▶ _Prompt_: Pictures left aside, return the lines below exactly, from the one with "Click the Add to cart button" to the end, including both ends.

▶ _Material to process_:
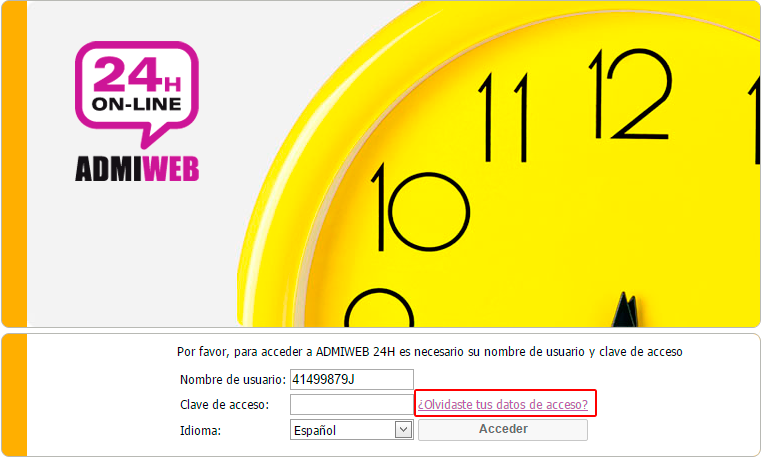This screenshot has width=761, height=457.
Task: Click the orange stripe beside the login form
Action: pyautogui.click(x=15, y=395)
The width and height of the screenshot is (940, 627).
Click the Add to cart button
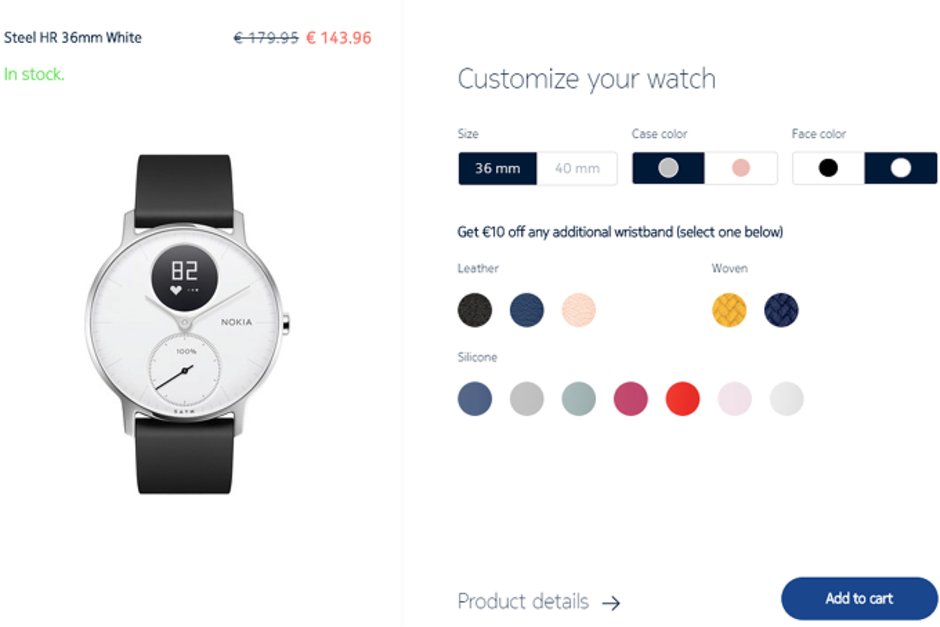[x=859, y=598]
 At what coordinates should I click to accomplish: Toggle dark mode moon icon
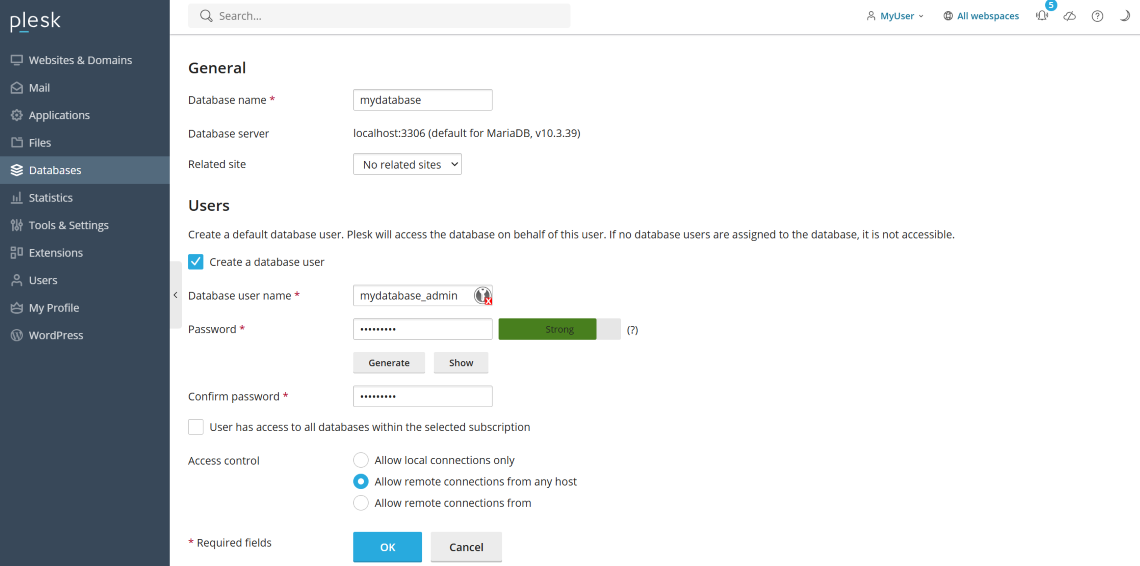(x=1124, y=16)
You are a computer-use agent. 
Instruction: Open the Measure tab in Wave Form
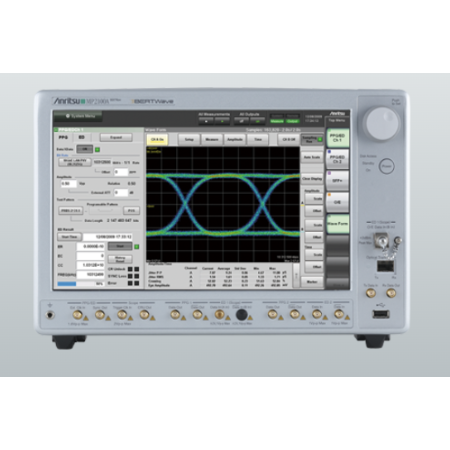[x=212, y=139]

▶ _Finished task_:
Click the Add to cart button
[x=859, y=598]
 At what coordinates should I click to accomplish: Toggle dark mode moon icon
(x=1124, y=16)
You are a computer-use agent. 
Instruction: Open the Measure tab in Wave Form
[x=212, y=139]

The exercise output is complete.